Manchmal kann Glauben zum Wissen werden, wie das bei vielen wissenschaftlichen Theorien auch der Fall ist. Die Bibel ist jedoch nie über das Stadium des Glaubens hinaus gekommen.


Warum haben solche mittelalterlichen Glaubens-Philosophien so beständig viele Anhänger, während die Relativitäts- oder Quantentheorie (oder auch die Evolutionstheorie) den meisten Menschen unbekannt sind?
Nun, der Glaube verspricht den Menschen, dass seine innersten Wünsche sich im Gebet verwirklichen lassen, dass seine Stimme bei der höchsten Instanz gehört wird. Darüber hinaus gibt es als Zugabe das ewige Leben.

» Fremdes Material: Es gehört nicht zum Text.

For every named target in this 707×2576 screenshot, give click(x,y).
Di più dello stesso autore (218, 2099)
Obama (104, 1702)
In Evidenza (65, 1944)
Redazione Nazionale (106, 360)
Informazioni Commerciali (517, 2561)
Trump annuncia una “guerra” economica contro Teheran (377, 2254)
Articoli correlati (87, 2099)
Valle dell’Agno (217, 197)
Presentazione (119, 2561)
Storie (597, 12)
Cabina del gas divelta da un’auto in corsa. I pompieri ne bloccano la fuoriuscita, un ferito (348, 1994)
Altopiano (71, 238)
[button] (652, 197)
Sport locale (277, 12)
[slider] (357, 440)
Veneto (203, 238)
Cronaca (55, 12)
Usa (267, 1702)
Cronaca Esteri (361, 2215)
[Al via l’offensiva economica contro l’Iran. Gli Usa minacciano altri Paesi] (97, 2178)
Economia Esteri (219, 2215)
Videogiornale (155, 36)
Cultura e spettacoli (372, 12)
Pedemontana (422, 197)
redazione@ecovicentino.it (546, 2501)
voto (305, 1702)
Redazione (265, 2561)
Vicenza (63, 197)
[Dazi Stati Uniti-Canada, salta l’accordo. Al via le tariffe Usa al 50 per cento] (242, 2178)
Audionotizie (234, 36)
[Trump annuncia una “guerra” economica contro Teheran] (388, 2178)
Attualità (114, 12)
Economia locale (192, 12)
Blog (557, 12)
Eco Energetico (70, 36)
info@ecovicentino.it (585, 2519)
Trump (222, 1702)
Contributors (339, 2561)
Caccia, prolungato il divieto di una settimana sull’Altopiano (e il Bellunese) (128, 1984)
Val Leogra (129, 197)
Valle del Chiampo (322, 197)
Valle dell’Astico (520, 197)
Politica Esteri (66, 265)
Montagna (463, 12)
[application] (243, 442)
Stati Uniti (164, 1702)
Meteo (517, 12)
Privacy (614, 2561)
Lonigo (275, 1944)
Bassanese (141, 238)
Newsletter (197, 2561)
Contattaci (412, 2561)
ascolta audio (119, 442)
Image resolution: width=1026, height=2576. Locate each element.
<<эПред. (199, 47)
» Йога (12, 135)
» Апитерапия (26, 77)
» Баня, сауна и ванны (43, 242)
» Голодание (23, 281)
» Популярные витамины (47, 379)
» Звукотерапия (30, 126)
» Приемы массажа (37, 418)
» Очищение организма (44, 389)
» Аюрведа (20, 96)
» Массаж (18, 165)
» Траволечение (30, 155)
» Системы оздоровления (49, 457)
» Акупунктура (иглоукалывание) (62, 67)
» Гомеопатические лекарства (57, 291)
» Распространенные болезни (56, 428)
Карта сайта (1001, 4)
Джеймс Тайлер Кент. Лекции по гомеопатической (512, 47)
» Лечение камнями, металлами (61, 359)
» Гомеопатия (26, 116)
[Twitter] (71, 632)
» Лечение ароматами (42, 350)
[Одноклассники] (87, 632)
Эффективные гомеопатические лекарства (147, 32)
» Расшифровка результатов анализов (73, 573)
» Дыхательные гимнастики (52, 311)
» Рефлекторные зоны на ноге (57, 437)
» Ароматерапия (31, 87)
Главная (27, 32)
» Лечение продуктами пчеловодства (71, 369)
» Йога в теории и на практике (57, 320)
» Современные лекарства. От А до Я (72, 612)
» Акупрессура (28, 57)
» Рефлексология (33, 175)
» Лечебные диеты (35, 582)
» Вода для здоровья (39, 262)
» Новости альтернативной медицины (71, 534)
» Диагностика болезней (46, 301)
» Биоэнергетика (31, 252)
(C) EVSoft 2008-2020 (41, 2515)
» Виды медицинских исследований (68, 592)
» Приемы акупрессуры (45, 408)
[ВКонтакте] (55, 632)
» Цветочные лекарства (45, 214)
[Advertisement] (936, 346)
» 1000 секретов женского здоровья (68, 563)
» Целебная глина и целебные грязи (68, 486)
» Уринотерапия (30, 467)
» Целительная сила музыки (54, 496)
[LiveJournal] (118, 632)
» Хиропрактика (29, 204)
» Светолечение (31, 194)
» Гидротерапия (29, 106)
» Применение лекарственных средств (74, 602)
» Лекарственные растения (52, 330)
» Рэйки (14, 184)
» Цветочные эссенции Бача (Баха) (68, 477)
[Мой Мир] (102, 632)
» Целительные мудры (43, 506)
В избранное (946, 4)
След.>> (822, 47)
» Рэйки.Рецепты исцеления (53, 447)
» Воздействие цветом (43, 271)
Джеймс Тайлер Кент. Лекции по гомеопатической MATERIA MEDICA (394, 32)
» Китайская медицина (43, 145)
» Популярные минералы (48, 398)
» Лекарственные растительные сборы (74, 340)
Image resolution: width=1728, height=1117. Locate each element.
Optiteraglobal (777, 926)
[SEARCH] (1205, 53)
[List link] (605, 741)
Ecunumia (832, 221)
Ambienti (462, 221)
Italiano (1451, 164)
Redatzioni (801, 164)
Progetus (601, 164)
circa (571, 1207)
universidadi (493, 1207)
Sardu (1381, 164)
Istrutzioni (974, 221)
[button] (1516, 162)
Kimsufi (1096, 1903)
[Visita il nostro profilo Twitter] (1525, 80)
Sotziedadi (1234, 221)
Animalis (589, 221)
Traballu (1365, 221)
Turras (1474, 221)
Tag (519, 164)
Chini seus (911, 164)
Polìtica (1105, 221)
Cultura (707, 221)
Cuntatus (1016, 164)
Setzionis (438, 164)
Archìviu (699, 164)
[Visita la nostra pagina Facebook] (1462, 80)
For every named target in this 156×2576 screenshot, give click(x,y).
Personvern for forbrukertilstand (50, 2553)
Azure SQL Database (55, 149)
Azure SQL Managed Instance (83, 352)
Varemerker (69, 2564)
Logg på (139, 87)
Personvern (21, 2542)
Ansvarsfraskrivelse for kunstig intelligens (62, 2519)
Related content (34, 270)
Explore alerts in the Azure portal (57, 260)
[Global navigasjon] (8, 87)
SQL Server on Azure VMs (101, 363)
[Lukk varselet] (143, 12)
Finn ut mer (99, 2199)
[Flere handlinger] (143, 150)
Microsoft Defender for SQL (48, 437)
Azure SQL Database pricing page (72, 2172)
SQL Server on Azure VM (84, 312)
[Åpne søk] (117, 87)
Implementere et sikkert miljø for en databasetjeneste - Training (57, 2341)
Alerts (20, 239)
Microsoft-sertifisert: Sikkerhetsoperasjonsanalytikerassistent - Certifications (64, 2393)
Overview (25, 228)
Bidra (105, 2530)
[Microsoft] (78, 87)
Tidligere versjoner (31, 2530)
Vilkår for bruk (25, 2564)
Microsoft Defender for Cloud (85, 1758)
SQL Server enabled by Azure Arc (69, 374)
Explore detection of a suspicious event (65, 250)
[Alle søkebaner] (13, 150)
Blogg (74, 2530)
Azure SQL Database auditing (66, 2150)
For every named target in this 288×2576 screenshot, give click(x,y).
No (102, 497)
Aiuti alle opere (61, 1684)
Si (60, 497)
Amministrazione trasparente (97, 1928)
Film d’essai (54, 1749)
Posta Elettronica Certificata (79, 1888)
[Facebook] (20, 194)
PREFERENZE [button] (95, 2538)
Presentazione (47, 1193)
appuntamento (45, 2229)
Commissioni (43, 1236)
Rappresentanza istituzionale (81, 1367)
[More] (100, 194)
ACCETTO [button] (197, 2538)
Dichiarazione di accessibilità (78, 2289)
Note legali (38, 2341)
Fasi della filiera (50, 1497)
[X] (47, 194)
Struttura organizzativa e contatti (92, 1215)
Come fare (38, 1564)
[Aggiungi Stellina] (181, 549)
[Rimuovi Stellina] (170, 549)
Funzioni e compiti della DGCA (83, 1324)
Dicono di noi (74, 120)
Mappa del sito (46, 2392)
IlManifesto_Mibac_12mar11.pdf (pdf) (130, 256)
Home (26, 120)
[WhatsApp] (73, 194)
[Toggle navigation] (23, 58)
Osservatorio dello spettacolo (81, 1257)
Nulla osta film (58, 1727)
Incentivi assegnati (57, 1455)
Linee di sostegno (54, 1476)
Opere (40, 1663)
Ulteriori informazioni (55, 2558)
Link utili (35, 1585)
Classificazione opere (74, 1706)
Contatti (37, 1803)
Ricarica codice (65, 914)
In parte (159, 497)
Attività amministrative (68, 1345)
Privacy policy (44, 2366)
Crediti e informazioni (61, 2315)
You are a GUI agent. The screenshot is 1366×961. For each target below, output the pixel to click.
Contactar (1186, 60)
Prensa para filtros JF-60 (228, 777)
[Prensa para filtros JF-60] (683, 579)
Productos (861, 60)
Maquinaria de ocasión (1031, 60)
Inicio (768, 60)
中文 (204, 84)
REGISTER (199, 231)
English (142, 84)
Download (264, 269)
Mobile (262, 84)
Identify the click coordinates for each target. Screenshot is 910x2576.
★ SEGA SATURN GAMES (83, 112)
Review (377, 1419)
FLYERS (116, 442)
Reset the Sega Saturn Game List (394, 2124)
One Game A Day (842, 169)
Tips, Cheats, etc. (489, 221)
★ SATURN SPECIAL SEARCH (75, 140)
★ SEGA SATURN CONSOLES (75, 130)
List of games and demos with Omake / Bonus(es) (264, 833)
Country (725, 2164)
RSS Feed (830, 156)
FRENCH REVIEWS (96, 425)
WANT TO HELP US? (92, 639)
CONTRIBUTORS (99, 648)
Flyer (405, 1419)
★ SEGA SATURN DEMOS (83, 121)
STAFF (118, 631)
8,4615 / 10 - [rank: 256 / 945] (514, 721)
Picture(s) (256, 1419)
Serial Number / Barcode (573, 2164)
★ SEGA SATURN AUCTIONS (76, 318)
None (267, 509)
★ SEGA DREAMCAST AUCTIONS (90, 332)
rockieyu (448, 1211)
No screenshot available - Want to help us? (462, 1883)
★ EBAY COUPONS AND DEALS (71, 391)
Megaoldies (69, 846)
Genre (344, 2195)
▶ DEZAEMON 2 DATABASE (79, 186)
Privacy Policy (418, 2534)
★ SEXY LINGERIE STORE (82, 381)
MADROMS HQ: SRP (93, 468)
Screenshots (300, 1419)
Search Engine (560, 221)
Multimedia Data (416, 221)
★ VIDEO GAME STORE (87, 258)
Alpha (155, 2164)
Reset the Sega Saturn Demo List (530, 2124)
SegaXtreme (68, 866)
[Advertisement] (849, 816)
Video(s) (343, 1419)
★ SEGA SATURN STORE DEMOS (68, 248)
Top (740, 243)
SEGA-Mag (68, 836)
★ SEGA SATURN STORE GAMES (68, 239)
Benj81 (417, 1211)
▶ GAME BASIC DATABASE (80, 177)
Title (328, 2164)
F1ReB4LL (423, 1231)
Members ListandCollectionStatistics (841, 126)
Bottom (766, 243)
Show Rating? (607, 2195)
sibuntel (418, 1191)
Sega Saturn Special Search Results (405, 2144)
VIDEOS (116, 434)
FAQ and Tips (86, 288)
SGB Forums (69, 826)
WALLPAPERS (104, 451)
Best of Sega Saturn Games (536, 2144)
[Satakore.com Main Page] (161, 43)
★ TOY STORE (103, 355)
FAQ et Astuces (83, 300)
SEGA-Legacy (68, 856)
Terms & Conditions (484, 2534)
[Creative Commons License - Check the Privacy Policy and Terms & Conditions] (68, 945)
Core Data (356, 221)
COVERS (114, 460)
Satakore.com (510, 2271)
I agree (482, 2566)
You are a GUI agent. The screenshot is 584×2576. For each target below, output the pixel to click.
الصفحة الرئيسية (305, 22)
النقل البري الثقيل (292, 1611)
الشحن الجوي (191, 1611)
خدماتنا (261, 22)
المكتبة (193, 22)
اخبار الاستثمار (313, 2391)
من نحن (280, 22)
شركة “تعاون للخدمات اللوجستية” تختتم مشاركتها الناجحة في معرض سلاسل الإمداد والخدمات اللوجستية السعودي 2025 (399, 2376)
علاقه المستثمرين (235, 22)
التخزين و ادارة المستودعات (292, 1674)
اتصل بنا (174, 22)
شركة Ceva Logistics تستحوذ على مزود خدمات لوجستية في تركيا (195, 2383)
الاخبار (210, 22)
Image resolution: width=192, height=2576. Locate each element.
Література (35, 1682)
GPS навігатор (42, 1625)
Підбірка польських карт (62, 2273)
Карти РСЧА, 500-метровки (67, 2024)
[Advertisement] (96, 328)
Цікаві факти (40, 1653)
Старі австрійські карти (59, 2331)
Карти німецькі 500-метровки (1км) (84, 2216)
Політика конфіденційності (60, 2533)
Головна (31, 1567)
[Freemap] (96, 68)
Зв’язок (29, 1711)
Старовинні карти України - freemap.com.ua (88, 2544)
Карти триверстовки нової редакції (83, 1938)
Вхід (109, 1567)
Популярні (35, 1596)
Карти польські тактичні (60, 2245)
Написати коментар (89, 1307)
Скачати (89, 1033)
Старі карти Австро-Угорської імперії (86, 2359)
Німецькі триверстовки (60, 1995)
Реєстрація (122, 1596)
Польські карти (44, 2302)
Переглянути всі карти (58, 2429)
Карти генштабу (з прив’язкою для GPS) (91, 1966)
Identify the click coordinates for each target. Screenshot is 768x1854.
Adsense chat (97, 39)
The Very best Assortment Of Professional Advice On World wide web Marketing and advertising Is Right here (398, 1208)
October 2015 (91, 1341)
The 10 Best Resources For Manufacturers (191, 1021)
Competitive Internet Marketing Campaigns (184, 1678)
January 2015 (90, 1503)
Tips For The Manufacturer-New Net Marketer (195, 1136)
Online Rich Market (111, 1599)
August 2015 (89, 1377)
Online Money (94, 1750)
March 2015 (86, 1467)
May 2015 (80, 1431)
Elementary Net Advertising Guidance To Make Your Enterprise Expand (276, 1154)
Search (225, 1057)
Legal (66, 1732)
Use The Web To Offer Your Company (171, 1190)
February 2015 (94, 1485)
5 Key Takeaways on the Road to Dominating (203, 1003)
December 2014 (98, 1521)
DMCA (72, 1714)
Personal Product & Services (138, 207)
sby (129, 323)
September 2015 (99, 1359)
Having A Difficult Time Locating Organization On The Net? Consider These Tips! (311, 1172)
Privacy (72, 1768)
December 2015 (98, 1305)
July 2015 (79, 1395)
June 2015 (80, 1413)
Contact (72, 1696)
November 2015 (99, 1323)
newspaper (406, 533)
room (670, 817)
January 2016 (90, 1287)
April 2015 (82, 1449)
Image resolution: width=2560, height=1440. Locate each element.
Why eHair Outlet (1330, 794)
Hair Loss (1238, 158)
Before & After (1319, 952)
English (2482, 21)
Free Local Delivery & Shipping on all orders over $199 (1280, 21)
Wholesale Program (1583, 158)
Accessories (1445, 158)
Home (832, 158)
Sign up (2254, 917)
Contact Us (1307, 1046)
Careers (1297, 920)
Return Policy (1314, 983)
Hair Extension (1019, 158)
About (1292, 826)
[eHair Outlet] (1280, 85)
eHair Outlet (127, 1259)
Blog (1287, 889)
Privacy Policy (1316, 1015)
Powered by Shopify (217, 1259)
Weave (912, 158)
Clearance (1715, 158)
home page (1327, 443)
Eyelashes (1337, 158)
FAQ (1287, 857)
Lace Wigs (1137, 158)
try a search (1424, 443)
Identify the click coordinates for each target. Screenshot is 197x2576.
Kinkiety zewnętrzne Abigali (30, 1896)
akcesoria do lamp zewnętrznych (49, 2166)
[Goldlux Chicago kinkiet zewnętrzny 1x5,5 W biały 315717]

Die Wissenschaft erklärt, dass alle sterben werden und dann anderen als Nahrung dienen, dass die Natur sich nicht um unser Wohlergehen sorgt, sondern gnadenlos ist. Und dass wir selbst für unser Tun und Lassen verantwortlich sind; niemand wird uns unsere Sünden vergeben, ggf. werden wir einfach weggefegt.
Wenn auch vieles dafür spricht, weiß ich nicht, ob die Wissenschaft recht hat. Und wenn auch alles dagegen spricht, weiß ich nicht, ob die Religion Recht hat.
Mal angenommen, die Religion hätte recht, wäre die Androhung ewigen Lebens Grund genug dem Gott abzuschwören. Denn was "ewig" in letzter Konsequenz bedeutet, hat sich wohl kaum ein Gläubiger jemals klar gemacht. Zu anderen ist die Vorstellung der Vergebung der Sünden eine gefährliche Illusion; es werden keine Sünden vergeben (sagt die Wissenschaft).
Und angenommen, die Wissenschaft hat recht, wird es vielleicht endlich mal Zeit, insgesamt erheblich weniger destruktiv zu leben und zu wirtschaften. Ich bin zwar nicht scharf auf die Unsterblichkeit, fühle mich aber für die Scholle, auf der ich sitze, und für den Fortgang der Evolution verantwortlich.

Wie das zu bewerkstelligen sei, das wäre ein Thema für die Schulen.